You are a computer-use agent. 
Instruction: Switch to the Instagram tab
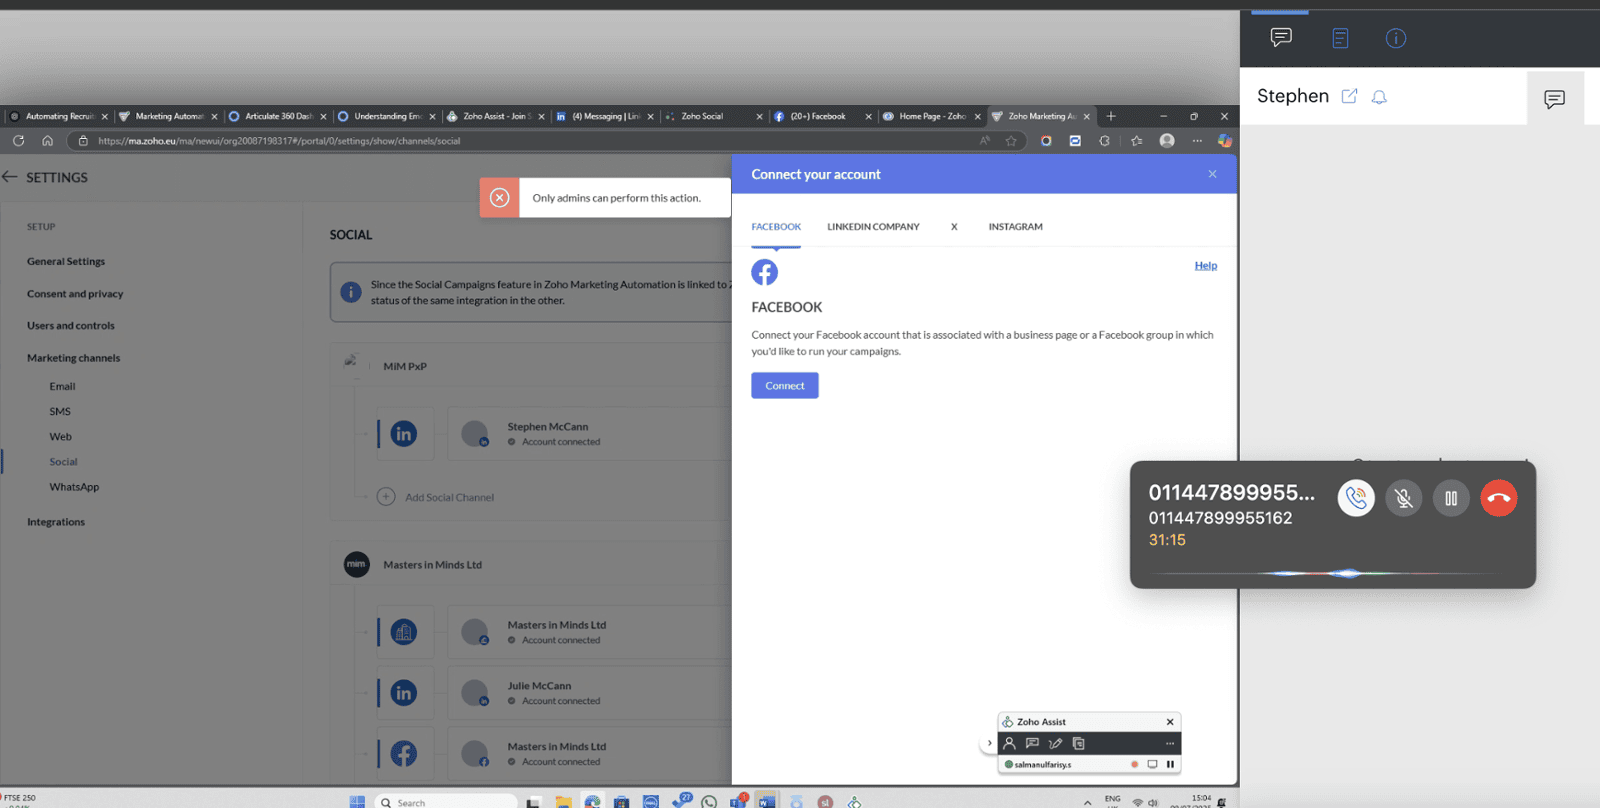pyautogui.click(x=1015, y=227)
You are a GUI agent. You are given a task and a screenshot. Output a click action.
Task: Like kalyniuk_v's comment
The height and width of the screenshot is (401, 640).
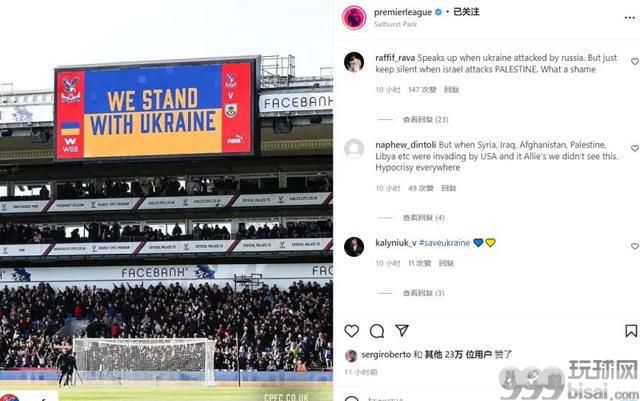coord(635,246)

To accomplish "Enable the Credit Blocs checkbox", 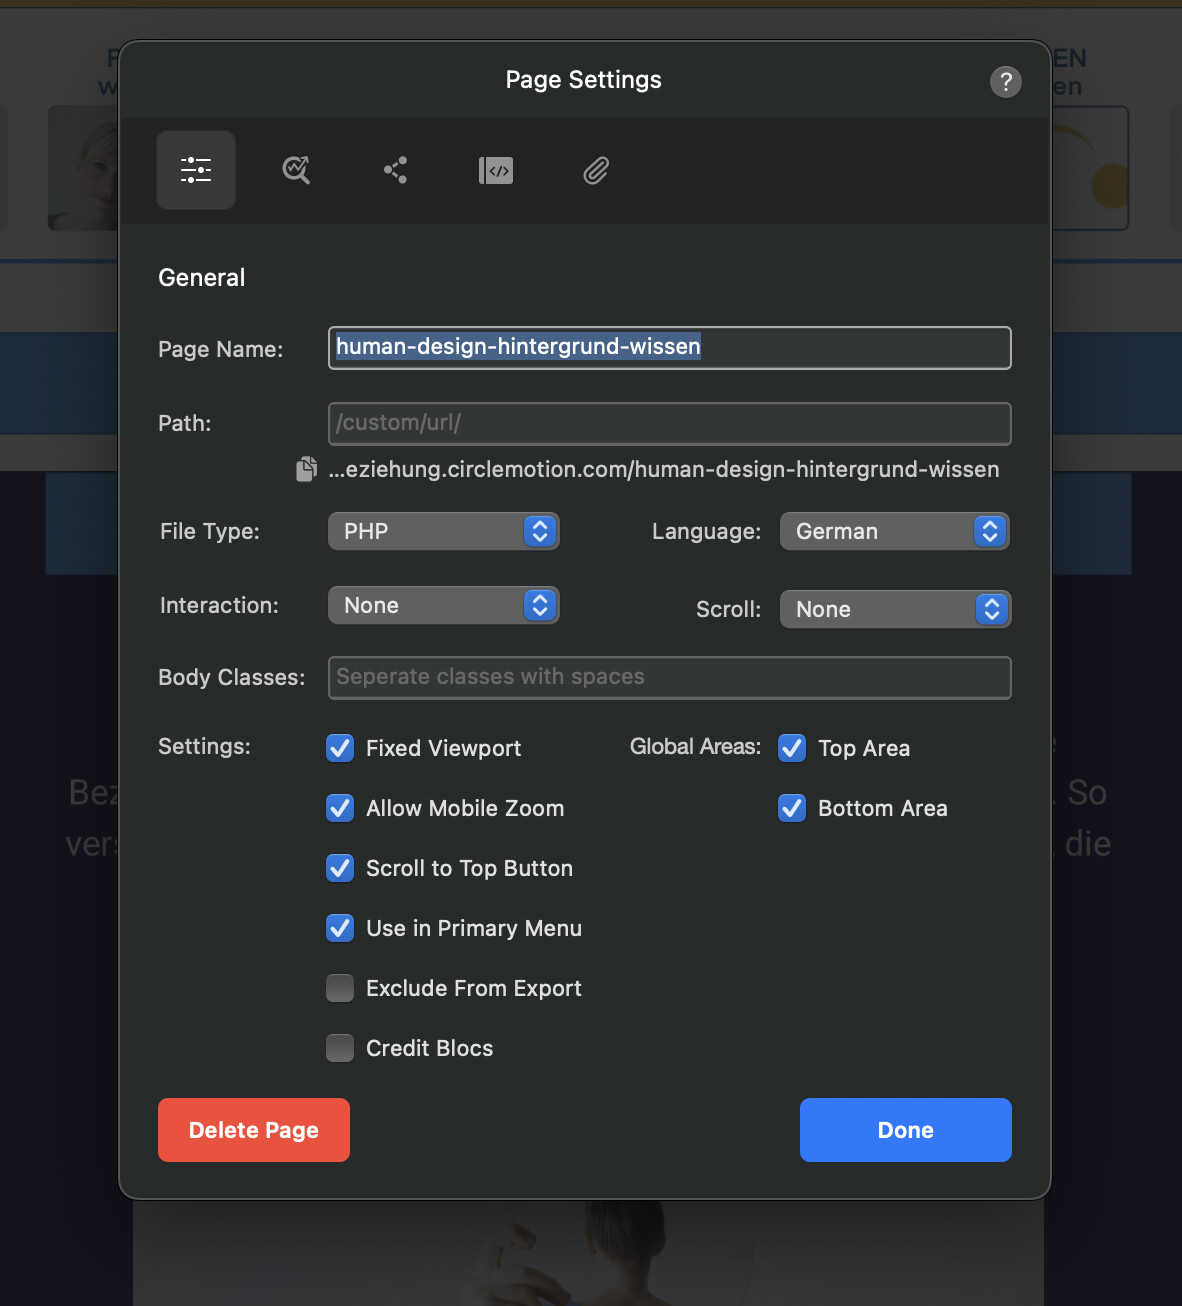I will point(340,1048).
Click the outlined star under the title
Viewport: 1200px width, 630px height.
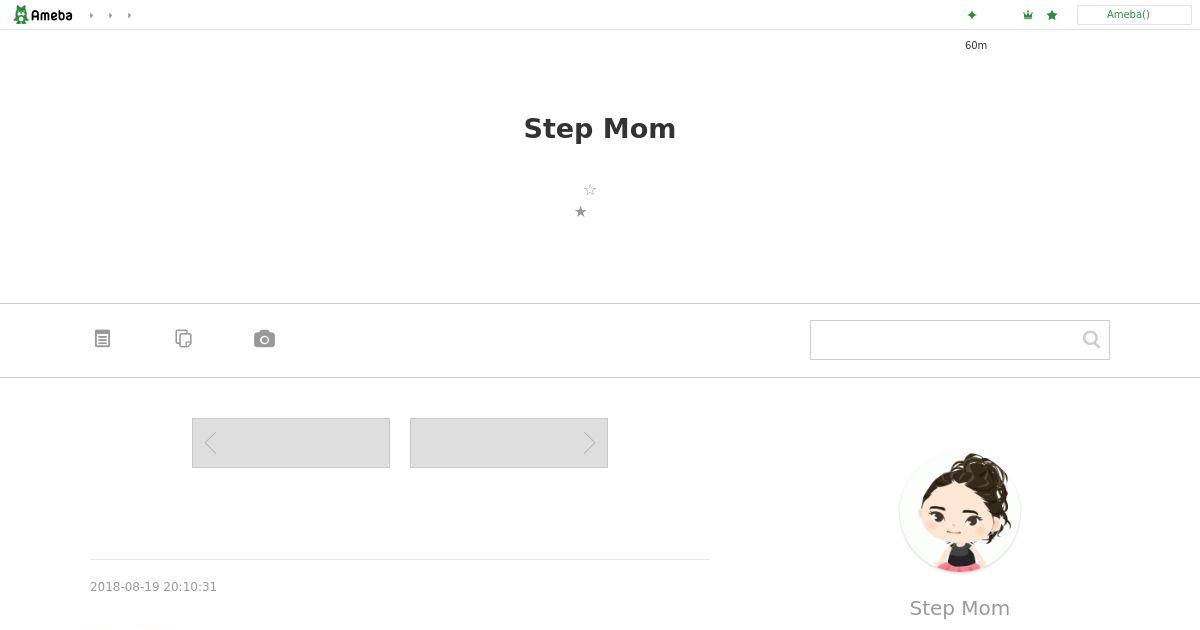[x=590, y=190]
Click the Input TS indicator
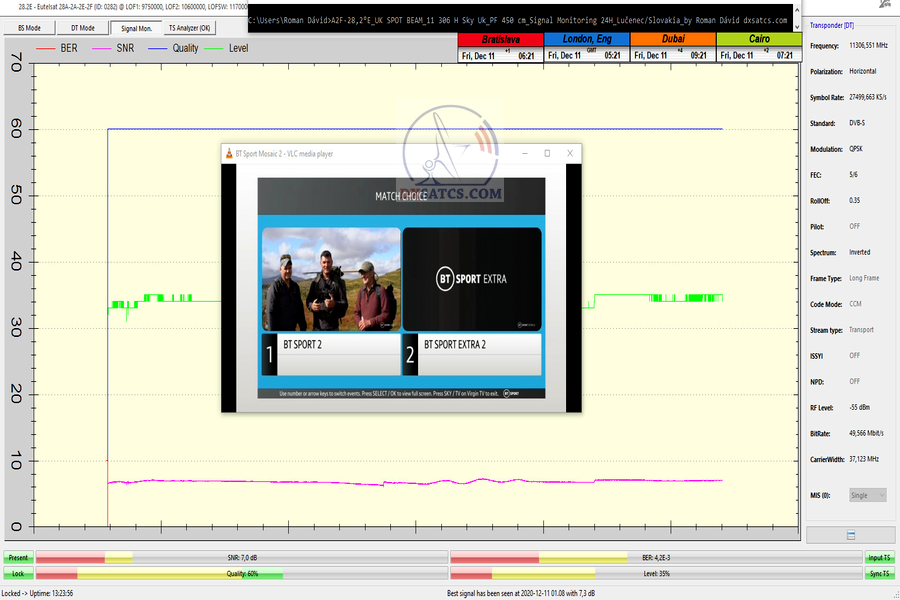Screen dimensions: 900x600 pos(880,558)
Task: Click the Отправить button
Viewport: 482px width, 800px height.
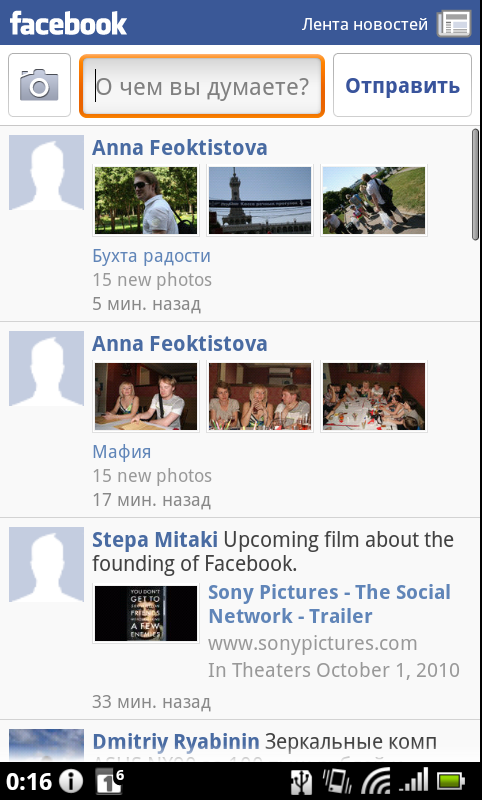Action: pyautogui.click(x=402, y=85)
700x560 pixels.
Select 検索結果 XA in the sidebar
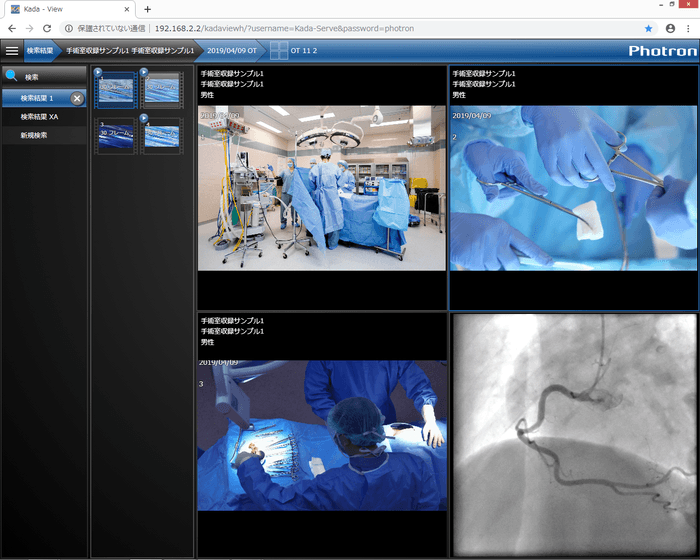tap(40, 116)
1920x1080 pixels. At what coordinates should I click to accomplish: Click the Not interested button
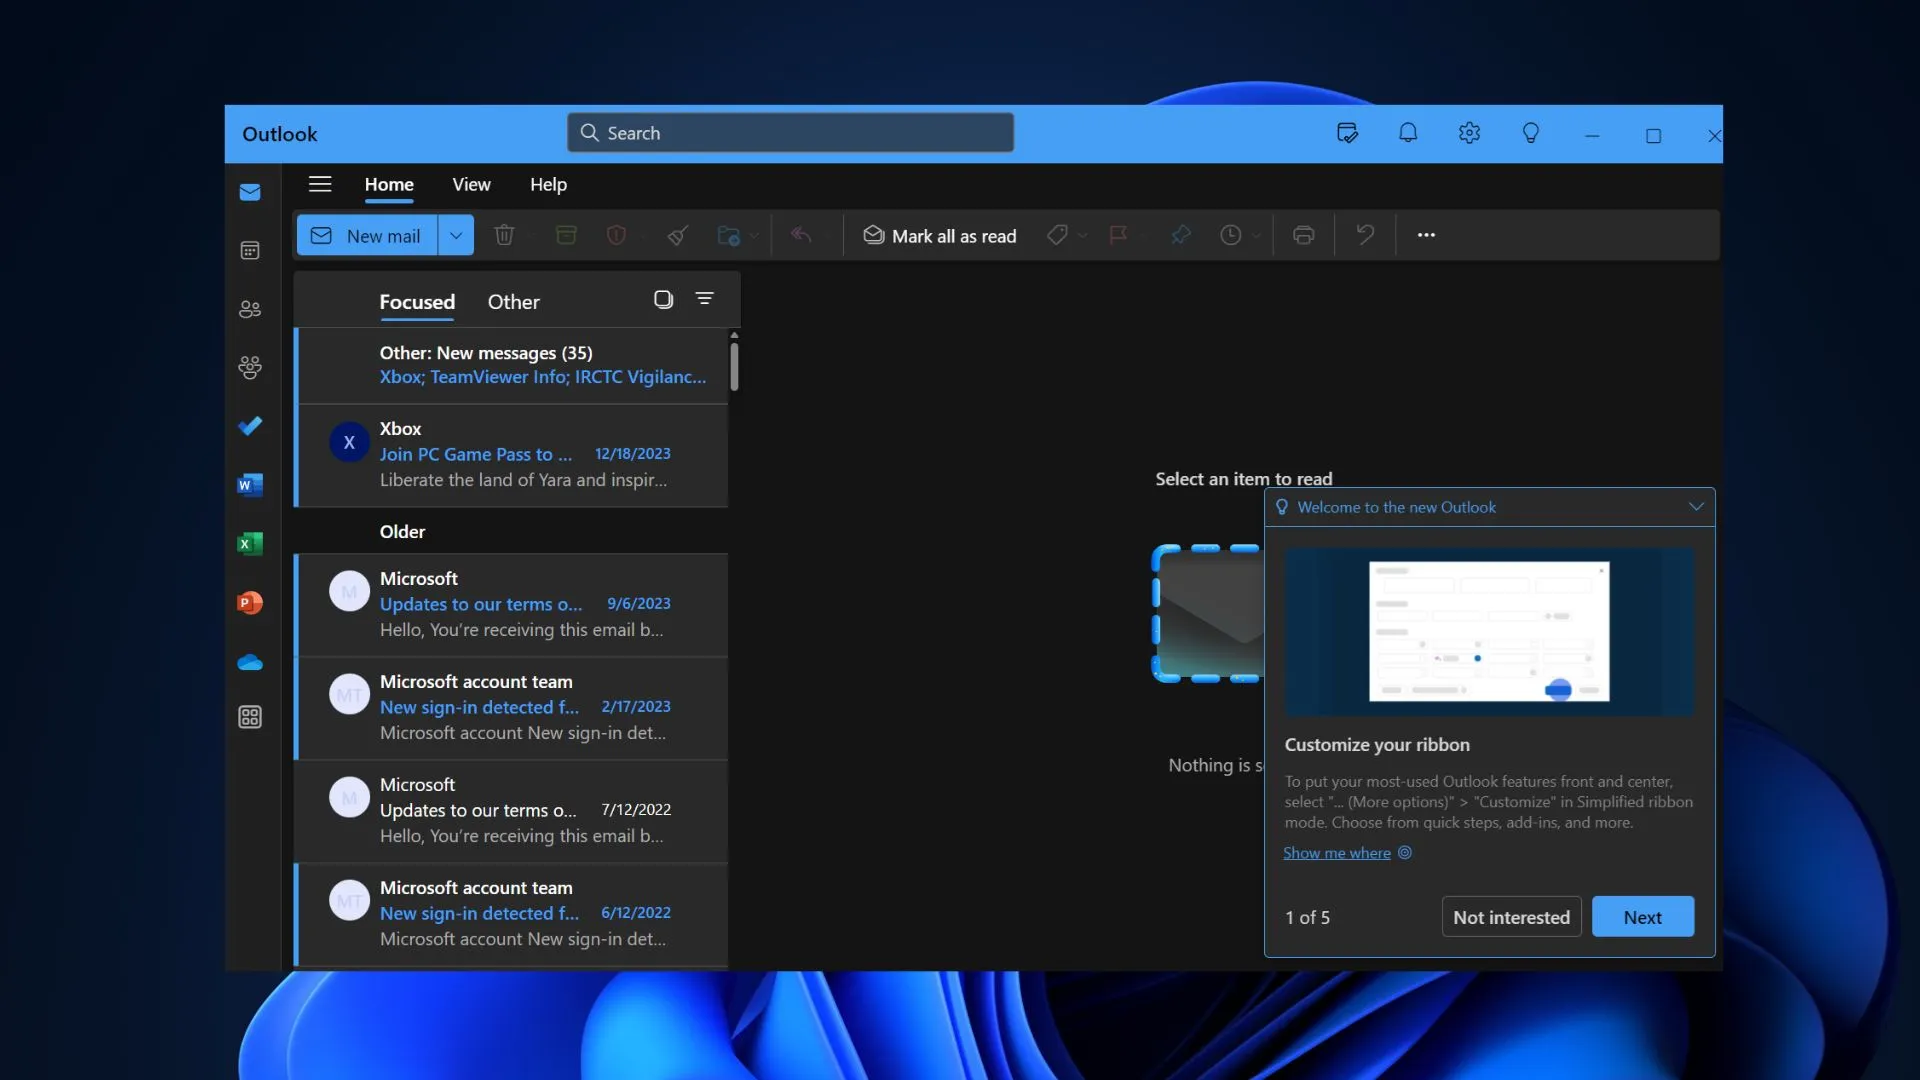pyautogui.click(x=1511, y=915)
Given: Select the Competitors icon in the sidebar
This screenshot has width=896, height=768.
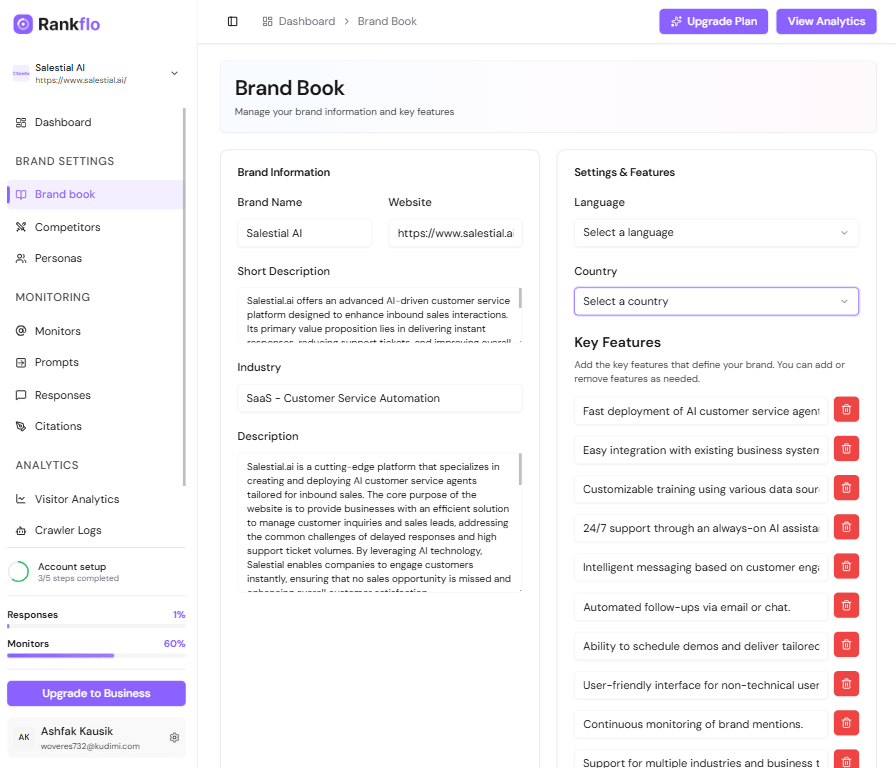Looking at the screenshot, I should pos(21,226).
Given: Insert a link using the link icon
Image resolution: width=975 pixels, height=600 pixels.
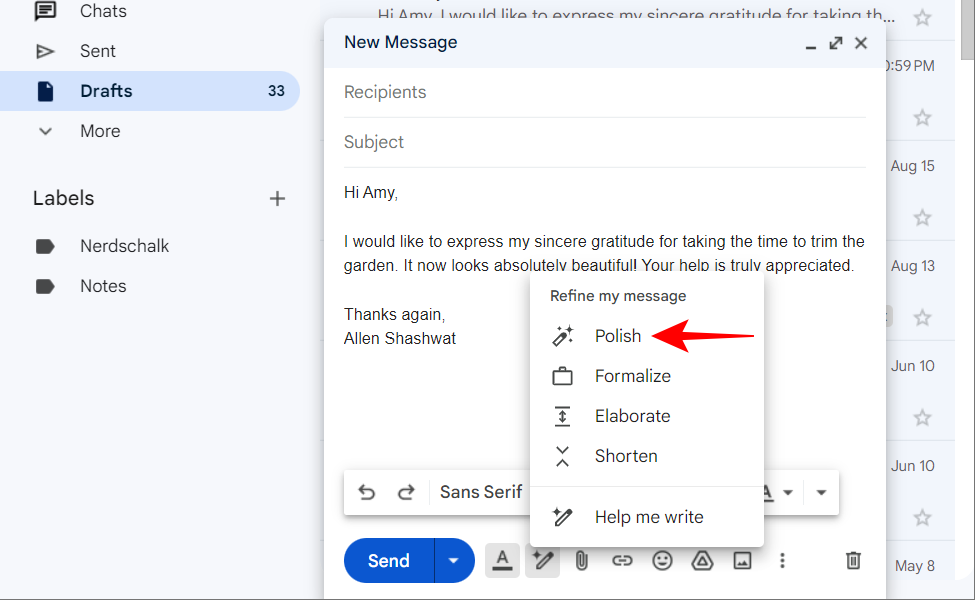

_ _ _ _ _ _ _

Repeat exactly the lines from the one holding "Viewport: 482px width, 800px height." through the last line of the entries, both included; the pictures do not belong in the copy.

Viewport: 482px width, 800px height.
Action: pyautogui.click(x=402, y=85)
700x560 pixels.
Select 検索結果 XA in the sidebar
tap(40, 116)
1920x1080 pixels. At what coordinates should I click to accomplish: Click the Not interested button
pyautogui.click(x=1511, y=915)
Given: Select the Competitors icon in the sidebar
This screenshot has width=896, height=768.
Looking at the screenshot, I should pos(21,226).
Given: Insert a link using the link icon
Image resolution: width=975 pixels, height=600 pixels.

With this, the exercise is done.